• Study questions:
• 1. In the IndexedDB post below, copy word for word the passage starting with "Since my idea" and going on through "newer Twitter docs.)".
• 2. According to the IndexedDB post below, why does the problem of showing a user's tweets come down to defining an index? Answer in one to three sentences.
• 3. Translate this sentence from the IndexedDB post below into Spanish: "That is, I want to show tweets of the given user in reverse-chronological order – i.e. latest tweets first."

• Source document:
◆ ◆ ◆ ◆

Dig your Twitter data

IndexedDB composite indices and sorted queries

Published: 2021-04-17 00:00:00 +0000


I’m trying to show tweets of a given user, in a sensible way, via queries from IndexedDB. The query semantics I want is something like this:

SELECT *
FROM tweets t
WHERE t.user_id = :user_id
ORDER BY t.timestamp DESC

That is, I want to show tweets of the given user in reverse-chronological order – i.e. latest tweets first.

Since my idea of storing tweets is to use one tweets object-store and to use many application-specific indices on it, the question now becomes how to define an index that provides the functionality I want:

I’m hoping that Twitter’s Snowflake algorithm would lead to the id_str field of tweets (Status objects) be roughly chronological, which is good enough. (See also newer Twitter docs.)

◆ ◆ ◆ ◆

• Excerpted data:
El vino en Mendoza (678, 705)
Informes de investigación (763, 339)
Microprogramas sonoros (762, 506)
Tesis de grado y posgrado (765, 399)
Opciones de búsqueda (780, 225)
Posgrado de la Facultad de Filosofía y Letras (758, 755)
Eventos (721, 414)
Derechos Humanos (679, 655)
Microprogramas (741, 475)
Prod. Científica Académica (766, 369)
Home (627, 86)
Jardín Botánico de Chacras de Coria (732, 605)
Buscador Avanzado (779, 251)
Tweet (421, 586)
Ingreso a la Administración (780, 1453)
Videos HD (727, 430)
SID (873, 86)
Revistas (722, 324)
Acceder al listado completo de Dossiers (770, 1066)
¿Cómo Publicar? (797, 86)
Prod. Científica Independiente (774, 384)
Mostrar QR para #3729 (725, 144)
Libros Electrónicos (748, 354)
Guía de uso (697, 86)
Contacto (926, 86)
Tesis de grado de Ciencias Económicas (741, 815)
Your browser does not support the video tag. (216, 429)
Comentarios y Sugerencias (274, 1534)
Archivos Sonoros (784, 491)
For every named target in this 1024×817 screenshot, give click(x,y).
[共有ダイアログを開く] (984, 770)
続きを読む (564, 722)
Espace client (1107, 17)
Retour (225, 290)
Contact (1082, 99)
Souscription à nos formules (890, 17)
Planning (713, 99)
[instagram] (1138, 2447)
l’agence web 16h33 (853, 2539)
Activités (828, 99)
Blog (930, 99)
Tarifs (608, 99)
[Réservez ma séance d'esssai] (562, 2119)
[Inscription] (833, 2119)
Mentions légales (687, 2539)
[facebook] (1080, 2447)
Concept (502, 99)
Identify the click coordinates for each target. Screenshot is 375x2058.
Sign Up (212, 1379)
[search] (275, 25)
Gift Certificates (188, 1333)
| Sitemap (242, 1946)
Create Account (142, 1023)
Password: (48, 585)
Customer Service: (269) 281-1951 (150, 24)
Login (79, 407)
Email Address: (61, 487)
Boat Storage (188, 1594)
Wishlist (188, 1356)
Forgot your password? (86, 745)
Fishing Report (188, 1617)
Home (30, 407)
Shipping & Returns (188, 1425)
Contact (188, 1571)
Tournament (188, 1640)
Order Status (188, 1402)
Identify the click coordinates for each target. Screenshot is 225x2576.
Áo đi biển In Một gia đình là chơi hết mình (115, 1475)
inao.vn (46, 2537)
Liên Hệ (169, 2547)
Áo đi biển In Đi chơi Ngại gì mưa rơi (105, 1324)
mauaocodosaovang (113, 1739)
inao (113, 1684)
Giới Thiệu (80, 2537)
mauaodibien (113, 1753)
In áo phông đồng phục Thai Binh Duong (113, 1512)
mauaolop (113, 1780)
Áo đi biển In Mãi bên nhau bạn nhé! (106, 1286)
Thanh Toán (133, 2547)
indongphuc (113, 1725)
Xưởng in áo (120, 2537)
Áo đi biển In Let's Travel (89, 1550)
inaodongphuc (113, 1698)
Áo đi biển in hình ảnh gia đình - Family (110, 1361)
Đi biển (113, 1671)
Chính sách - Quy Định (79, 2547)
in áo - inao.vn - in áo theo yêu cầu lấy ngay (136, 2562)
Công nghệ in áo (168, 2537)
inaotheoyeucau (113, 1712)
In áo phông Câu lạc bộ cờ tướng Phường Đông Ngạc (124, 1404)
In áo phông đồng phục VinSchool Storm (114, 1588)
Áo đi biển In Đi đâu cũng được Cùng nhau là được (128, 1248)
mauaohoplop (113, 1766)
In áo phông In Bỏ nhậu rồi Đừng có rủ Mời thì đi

◆ ◆ ◆ ◆

• Answers for each item:
• 1.
Since my idea of storing tweets is to use one tweets object-store and to use many application-specific indices on it, the question now becomes how to define an index that provides the functionality I want:

I’m hoping that Twitter’s Snowflake algorithm would lead to the id_str field of tweets (Status objects) be roughly chronological, which is good enough. (See also newer Twitter docs.)

• 2. The author plans to store all tweets in a single tweets object-store and to put many application-specific indices on it. Showing a given user's tweets latest-first therefore depends on defining an index that provides that ordering.

• 3. Es decir, quiero mostrar los tuits del usuario dado en orden cronológico inverso, o sea, los tuits más recientes primero.